If there is one thing about which we are competitive, it is about being competitive! The very concept of competition makes people extremely competitive, either to promote it or to reject it. For some, being competitive is compulsive, comprehensive and conclusive while for others it is corrosive, coercive and contaminative. Can being competitive be concessive, corrective, contemplative, constructive, even compensative? How important is competition for the development of our young people? Do we really need to teach our young people to be competitive?
The fact that schools play competitive sport suggests that we do need to teach youngsters to be competitive and there are a number of reasons for that. The first reason that folk will give as to why we do competitive sport at school is that our children will live and work in a competitive world. Whether we like it or not, the world is competitive. There are winners and losers in every area of life. Not everyone will win or come out on top. There are rewards for those that do come out on top; there are consequences for those that do not. If we are educating our children for life, we need to prepare and equip our children for such a world.
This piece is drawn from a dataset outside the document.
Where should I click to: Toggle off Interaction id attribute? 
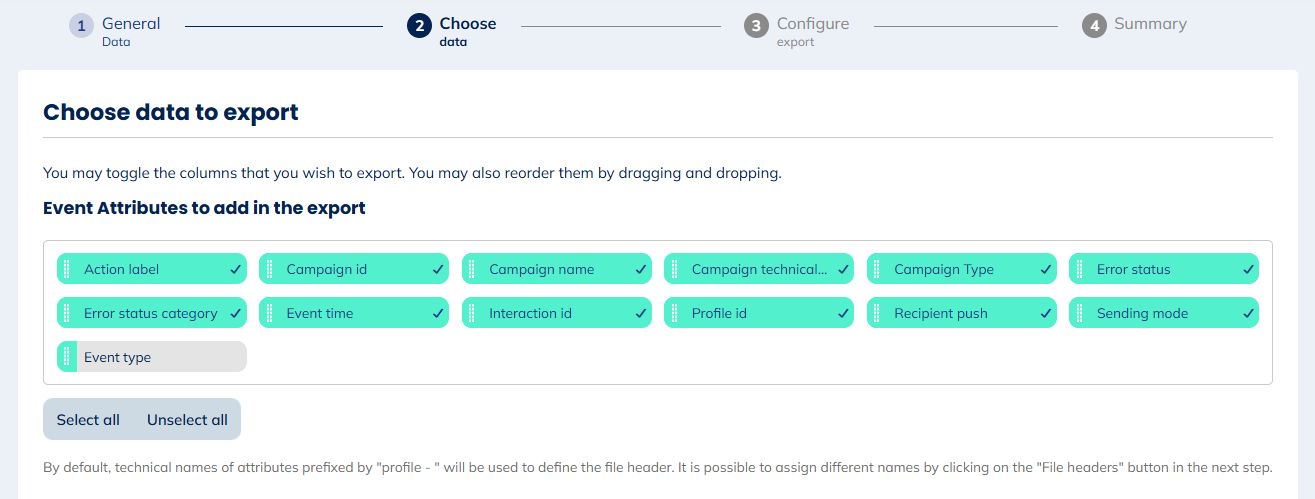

In fact, we live in so competitive a world that it is competitive even when there is no competition! Schools themselves aim and claim to be the best school even though there is no competition to be the best school; there is no award for the best school, no competition, yet schools still strive to be known as the best school. It is not confined to schools though; churches, businesses, individuals all create their own informal competition (in areas where they are personally strong, so that they can win) – who does the best flower arrangements, who has the best website, who has the most ‘Likes’
and followers. We are often little better than dogs who start running, without knowing why they are running, but because they are running against other dogs they have to run faster and further! Even our boasting becomes a competition. We live in a competitive world so we must prepare our youngsters to not simply participate in it but to compete in it.
The second reason that folk will give is that our children live with competitive people; not only is the world competitive but the people within it are competitive. We do not need to drive a car very far to discover how competitive people are, especially in Zimbabwe: people cannot wait their turn to overtake but have to overtake on a blind rise on a double white line from twenty cars back as if it is a race to get to the front, even though others are waiting to do so. Interestingly, those who are waiting their turn to overtake will also compete by not letting them in when a car approaches in the opposite direction. “I got here first! I will not let you get in front of me! I must not give in! you must get back in line!”
The third reason that may be given is related to that one and that is that our children themselves have a competitive instinct. There is always a great debate whether talent is dependent on nature or nurture but is there such a debate about the competitive instinct? Are young people actually taught to be competitive or is it there already? At a very young age, children in the playground are focussed on being competitive, in the sense that they have to beat others, they have to win, they have to come out on top. Even in the classroom, children from a very young age are competitive. But no-one is teaching people to get to the front of the queue; they instinctively seek to do so, by fair means or foul. There are no prizes awarded for the car that arrives home first from a long journey yet many people see such as a race to be won, as a competition. Then they will boast about how quickly they travelled the road. Did anyone teach them that? Have they become like that because they were taught to be competitive at school or were they like that already? Competitive juices are within!
Our children live in a competitive world, with competitive people who have competitive instincts. We must be careful though not to miss the point. We must teach our young people to be competitive; note, competitive, not simply victorious. We must teach our young people the place and purpose of competition. Competition can be extremely helpful and healthy yet it can also be devastatingly destructive and debilitating. That is why we must teach them how to be truly competitive. And the competitive ones among us will seek to do it better than all others!